(Dataset entries)
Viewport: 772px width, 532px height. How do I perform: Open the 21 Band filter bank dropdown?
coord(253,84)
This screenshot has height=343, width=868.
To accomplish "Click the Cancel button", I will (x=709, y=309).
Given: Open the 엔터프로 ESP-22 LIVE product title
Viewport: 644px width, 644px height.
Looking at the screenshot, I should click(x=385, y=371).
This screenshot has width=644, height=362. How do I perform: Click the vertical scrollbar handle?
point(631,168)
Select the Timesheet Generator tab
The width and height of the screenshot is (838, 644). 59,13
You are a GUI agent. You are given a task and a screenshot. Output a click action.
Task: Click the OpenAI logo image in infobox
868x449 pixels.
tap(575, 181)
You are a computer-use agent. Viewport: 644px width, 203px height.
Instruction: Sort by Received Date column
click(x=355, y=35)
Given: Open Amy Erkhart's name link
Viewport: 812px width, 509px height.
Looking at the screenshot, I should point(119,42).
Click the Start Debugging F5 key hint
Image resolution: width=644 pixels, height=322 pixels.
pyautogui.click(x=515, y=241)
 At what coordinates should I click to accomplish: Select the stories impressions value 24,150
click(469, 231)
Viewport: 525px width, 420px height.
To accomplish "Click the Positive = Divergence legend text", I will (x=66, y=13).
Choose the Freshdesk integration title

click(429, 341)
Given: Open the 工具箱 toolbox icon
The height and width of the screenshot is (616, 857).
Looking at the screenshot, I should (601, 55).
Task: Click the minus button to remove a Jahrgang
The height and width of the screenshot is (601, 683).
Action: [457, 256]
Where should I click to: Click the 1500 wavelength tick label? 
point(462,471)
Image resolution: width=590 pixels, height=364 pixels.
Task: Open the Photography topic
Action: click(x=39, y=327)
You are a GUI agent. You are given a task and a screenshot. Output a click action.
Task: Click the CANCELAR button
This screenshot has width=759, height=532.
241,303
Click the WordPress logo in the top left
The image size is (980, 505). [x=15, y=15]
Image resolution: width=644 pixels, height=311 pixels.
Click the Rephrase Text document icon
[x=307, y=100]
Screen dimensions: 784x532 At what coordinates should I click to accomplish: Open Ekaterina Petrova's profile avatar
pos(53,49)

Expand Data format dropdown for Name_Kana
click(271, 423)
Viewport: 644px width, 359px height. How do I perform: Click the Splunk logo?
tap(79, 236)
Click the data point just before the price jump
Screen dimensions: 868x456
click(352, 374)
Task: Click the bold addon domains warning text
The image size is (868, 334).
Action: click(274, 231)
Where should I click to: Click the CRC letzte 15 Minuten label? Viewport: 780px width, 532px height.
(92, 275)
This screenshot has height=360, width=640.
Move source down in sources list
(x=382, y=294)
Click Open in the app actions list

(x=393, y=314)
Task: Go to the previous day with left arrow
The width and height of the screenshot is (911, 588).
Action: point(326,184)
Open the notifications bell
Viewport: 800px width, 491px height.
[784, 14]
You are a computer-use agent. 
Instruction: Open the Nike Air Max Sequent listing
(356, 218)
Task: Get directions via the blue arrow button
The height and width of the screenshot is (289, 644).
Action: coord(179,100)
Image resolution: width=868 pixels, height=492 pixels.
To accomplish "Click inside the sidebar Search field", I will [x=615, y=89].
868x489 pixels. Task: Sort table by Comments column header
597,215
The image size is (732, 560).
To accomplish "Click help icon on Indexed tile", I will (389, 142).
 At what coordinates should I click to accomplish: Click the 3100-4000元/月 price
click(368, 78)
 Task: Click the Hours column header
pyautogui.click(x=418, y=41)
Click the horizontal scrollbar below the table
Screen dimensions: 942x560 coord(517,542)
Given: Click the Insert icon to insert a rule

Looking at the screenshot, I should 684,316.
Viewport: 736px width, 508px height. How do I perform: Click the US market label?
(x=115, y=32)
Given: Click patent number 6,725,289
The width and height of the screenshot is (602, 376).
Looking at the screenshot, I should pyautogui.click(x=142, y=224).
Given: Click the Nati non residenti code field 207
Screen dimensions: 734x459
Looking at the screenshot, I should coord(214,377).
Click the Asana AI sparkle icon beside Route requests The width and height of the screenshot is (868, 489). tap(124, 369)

» **TASK DETAILS**
All the lines above are to be copied exactly, with none left out.

» **WRITTEN SOLUTION**
Viewport: 772px width, 532px height. How do I perform: Open the 21 Band filter bank dropdown?
coord(253,84)
This screenshot has height=343, width=868.
To accomplish "Click the Cancel button", I will (x=709, y=309).
Given: Open the 엔터프로 ESP-22 LIVE product title
Viewport: 644px width, 644px height.
Looking at the screenshot, I should click(x=385, y=371).
This screenshot has width=644, height=362. How do I perform: Click the vertical scrollbar handle?
point(631,168)
Select the Timesheet Generator tab
The width and height of the screenshot is (838, 644). 59,13
You are a GUI agent. You are given a task and a screenshot. Output a click action.
Task: Click the OpenAI logo image in infobox
868x449 pixels.
tap(575, 181)
You are a computer-use agent. Viewport: 644px width, 203px height.
Instruction: Sort by Received Date column
click(x=355, y=35)
Given: Open Amy Erkhart's name link
Viewport: 812px width, 509px height.
Looking at the screenshot, I should point(119,42).
Click the Start Debugging F5 key hint
Image resolution: width=644 pixels, height=322 pixels.
pyautogui.click(x=515, y=241)
 At what coordinates should I click to accomplish: Select the stories impressions value 24,150
click(469, 231)
Viewport: 525px width, 420px height.
To accomplish "Click the Positive = Divergence legend text", I will (x=66, y=13).
Choose the Freshdesk integration title

click(429, 341)
Given: Open the 工具箱 toolbox icon
The height and width of the screenshot is (616, 857).
Looking at the screenshot, I should (601, 55).
Task: Click the minus button to remove a Jahrgang
The height and width of the screenshot is (601, 683).
Action: [457, 256]
Where should I click to: Click the 1500 wavelength tick label? 
point(462,471)
Image resolution: width=590 pixels, height=364 pixels.
Task: Open the Photography topic
Action: click(x=39, y=327)
You are a GUI agent. You are given a task and a screenshot. Output a click action.
Task: Click the CANCELAR button
This screenshot has width=759, height=532.
241,303
Click the WordPress logo in the top left
The image size is (980, 505). [x=15, y=15]
Image resolution: width=644 pixels, height=311 pixels.
Click the Rephrase Text document icon
[x=307, y=100]
Screen dimensions: 784x532 At what coordinates should I click to accomplish: Open Ekaterina Petrova's profile avatar
pos(53,49)

Expand Data format dropdown for Name_Kana
click(271, 423)
Viewport: 644px width, 359px height. How do I perform: Click the Splunk logo?
tap(79, 236)
Click the data point just before the price jump
Screen dimensions: 868x456
click(352, 374)
Task: Click the bold addon domains warning text
The image size is (868, 334).
Action: click(274, 231)
Where should I click to: Click the CRC letzte 15 Minuten label? Viewport: 780px width, 532px height.
(92, 275)
This screenshot has height=360, width=640.
Move source down in sources list
(x=382, y=294)
Click Open in the app actions list

(x=393, y=314)
Task: Go to the previous day with left arrow
The width and height of the screenshot is (911, 588).
Action: point(326,184)
Open the notifications bell
Viewport: 800px width, 491px height.
[784, 14]
You are a computer-use agent. 
Instruction: Open the Nike Air Max Sequent listing
(356, 218)
Task: Get directions via the blue arrow button
The height and width of the screenshot is (289, 644).
Action: coord(179,100)
Image resolution: width=868 pixels, height=492 pixels.
To accomplish "Click inside the sidebar Search field", I will [x=615, y=89].
868x489 pixels. Task: Sort table by Comments column header
597,215
The image size is (732, 560).
To accomplish "Click help icon on Indexed tile", I will (389, 142).
 At what coordinates should I click to accomplish: Click the 3100-4000元/月 price
click(368, 78)
 Task: Click the Hours column header
pyautogui.click(x=418, y=41)
Click the horizontal scrollbar below the table
Screen dimensions: 942x560 coord(517,542)
Given: Click the Insert icon to insert a rule

Looking at the screenshot, I should 684,316.
Viewport: 736px width, 508px height. How do I perform: Click the US market label?
(x=115, y=32)
Given: Click patent number 6,725,289
The width and height of the screenshot is (602, 376).
Looking at the screenshot, I should pyautogui.click(x=142, y=224).
Given: Click the Nati non residenti code field 207
Screen dimensions: 734x459
Looking at the screenshot, I should coord(214,377).
Click the Asana AI sparkle icon beside Route requests The width and height of the screenshot is (868, 489). tap(124, 369)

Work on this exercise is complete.